14-letni Dawid z Gorzowa Wielkopolskiego (Lubuskie) zginął w niedzielę wieczorem. Wszystko wskazuje na to, że pobili go dwaj koledzy. W środę chłopcy usłyszeli zarzuty i trafili do policyjnej izby dziecka. Za śmiertelne pobicie grozi im do 10 lat wiezienia.
Zwłoki 14-latka, z poważnymi obrażeniami głowy, znaleziono w niedzielę przy jednej z gorzowskich ulic. Policja początkowo nie komentowała sprawy, czekając na opinię biegłego patologa. Chłopak miał rozległe obrażenia głowy, stąd pierwsze policyjne przypuszczenie, że mógł spaść na asfalt z wysokości, np. z ciężarówki. Jednak przeprowadzona sekcja wykazała, że nastolatek zmarł z powodu rozległego urazu czaszkowo-mózgowego.

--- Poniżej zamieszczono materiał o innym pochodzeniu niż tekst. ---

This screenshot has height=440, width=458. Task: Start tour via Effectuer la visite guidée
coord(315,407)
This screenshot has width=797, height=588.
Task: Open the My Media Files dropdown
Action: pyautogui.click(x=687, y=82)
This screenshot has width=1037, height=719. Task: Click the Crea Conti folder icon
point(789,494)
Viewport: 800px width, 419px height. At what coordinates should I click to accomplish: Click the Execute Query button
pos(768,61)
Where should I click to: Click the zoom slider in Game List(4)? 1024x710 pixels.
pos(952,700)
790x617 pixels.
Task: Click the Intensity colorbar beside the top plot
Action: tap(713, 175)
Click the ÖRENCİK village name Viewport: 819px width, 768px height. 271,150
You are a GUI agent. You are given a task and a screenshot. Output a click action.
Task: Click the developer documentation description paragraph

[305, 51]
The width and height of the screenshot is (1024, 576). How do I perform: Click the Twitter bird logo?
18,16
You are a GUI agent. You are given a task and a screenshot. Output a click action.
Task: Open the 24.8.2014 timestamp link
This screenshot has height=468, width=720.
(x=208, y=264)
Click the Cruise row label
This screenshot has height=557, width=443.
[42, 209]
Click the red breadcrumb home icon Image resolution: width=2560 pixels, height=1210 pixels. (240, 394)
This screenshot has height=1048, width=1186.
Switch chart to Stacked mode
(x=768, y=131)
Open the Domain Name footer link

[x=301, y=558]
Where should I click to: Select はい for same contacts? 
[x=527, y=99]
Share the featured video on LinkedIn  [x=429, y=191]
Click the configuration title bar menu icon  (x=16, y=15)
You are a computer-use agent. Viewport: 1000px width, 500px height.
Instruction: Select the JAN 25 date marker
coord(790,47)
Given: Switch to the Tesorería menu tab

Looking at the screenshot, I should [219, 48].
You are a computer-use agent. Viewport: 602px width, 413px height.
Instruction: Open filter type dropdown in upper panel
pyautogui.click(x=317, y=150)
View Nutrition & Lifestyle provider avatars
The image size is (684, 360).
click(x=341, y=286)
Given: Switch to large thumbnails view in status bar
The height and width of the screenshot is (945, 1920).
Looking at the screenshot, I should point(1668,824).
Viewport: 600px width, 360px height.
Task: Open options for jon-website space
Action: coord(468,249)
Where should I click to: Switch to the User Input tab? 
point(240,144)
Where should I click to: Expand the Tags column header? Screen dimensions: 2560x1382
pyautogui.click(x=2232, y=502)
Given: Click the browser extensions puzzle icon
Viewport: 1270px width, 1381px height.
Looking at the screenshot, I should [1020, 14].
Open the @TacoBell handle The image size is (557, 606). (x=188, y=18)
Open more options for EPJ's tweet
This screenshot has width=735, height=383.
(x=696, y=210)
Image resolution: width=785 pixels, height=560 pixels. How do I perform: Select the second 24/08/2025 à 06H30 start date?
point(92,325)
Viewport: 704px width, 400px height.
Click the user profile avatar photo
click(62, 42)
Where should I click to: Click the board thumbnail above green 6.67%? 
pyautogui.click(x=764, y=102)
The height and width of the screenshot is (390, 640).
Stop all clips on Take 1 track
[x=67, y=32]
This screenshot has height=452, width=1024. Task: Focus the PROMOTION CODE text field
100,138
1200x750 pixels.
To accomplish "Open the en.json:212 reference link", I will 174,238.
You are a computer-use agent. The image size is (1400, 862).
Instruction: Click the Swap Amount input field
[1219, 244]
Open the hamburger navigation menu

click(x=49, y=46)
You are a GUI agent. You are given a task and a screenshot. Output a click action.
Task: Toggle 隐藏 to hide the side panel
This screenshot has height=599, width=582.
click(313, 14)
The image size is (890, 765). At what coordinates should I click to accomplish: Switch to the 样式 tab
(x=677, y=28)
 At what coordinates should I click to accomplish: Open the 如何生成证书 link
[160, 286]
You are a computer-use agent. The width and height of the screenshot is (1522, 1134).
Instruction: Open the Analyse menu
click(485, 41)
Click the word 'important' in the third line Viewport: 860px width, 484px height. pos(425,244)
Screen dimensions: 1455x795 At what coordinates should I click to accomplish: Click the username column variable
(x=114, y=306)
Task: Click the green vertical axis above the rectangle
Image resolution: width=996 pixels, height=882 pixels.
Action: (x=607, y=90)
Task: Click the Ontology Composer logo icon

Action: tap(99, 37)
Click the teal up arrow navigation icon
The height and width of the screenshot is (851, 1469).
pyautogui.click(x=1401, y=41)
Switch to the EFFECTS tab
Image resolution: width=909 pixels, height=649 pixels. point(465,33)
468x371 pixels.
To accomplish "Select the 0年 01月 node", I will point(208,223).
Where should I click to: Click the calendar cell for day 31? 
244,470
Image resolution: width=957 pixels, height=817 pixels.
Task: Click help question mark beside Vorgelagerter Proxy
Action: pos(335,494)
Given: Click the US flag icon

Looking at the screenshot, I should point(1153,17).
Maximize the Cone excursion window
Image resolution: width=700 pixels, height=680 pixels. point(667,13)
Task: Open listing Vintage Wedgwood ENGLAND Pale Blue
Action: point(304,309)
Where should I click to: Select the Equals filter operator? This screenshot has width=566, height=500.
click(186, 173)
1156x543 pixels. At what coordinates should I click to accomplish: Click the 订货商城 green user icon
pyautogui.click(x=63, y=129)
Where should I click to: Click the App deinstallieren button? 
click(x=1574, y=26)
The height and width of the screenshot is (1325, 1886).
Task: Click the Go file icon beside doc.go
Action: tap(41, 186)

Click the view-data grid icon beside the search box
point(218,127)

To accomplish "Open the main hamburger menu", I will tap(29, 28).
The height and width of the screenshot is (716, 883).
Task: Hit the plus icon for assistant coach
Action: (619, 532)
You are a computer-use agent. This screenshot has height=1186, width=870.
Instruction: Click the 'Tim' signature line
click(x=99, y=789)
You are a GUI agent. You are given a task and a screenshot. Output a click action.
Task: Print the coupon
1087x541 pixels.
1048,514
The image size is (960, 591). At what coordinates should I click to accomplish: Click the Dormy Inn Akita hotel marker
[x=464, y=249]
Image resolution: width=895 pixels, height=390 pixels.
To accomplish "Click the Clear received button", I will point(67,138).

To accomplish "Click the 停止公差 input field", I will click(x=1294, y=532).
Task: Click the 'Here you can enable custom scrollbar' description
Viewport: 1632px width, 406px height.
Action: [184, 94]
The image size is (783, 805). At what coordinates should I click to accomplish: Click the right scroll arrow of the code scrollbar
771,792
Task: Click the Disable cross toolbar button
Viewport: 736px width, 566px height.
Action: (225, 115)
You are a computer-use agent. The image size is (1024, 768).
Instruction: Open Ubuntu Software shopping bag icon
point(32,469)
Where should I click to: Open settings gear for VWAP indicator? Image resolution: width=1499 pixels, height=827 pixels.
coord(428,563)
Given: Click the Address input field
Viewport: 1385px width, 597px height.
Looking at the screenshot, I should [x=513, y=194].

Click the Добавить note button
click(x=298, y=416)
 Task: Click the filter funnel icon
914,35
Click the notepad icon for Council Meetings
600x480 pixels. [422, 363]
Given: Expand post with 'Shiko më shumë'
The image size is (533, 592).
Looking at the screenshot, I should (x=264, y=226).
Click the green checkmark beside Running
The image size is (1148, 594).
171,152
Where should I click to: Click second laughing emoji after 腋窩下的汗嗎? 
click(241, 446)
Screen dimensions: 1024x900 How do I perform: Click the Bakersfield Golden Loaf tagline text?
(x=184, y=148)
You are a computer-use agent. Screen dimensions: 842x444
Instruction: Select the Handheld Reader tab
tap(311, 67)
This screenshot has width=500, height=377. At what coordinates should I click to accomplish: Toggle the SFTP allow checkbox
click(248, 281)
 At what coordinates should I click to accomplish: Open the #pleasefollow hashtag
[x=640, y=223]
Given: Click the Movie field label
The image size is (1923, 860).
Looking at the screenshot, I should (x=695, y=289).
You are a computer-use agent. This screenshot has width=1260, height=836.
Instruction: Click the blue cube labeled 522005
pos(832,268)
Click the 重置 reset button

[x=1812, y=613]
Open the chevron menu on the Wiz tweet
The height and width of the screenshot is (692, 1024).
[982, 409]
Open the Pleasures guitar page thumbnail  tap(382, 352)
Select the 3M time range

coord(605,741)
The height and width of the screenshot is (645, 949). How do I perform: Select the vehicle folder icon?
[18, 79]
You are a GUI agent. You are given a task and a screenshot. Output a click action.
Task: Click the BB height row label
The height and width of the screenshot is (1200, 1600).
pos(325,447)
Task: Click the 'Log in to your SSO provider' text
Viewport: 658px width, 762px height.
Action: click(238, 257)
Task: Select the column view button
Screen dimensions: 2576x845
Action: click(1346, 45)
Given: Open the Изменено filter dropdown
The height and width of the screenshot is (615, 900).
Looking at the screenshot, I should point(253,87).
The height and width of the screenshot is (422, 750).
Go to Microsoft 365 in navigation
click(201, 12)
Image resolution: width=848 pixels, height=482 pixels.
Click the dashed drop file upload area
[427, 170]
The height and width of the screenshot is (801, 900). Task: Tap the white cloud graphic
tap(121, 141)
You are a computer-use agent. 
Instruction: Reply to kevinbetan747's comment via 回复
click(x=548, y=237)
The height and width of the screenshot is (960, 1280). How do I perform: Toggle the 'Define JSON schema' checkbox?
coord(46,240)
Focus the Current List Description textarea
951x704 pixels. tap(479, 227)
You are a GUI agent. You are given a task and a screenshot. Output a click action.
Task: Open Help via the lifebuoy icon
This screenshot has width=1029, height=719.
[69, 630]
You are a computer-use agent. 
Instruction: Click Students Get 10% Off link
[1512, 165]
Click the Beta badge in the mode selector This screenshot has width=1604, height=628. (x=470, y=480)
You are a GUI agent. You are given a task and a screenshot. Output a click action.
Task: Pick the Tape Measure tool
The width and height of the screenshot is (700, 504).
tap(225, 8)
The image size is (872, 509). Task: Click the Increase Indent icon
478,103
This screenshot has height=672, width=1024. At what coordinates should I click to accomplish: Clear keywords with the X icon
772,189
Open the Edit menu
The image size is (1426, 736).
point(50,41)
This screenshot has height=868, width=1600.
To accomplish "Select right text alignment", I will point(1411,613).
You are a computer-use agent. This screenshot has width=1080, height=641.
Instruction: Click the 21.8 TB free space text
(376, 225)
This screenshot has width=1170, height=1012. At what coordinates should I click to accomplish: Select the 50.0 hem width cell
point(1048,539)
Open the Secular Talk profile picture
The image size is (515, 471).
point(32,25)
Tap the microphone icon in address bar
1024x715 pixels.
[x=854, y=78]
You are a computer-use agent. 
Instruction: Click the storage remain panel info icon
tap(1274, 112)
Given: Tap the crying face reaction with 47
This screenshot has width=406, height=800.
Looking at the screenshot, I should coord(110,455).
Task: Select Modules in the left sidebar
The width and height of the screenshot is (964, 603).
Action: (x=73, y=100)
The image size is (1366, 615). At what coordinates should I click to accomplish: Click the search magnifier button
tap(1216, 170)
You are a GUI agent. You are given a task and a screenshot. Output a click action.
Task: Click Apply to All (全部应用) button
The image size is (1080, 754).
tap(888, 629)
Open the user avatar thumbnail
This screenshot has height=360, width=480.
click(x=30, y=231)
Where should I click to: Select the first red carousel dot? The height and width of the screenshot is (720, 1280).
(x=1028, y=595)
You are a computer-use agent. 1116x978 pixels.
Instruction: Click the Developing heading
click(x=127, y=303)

Czy powodem śmierci był telefon?
W środę policja ujawniła, że zatrzymała dwóch podejrzanych o śmiertelne pobicie Dawida. Podejrzani to jego koledzy, 15-letni uczeń gimnazjum w pobliskim Deszcznie i 16-letni uczeń Zespołu Szkół Mechanicznych w Gorzowie. Chłopcy przyznali się do winy. Policji tłumaczyli, że najpierw zabrali znajomemu telefon, a potem go pobili. - Za śmiertelne pobicie grozi im do dziesięciu lat więzienia - mówi Sławomir Konieczny, rzecznik miejskiej policji.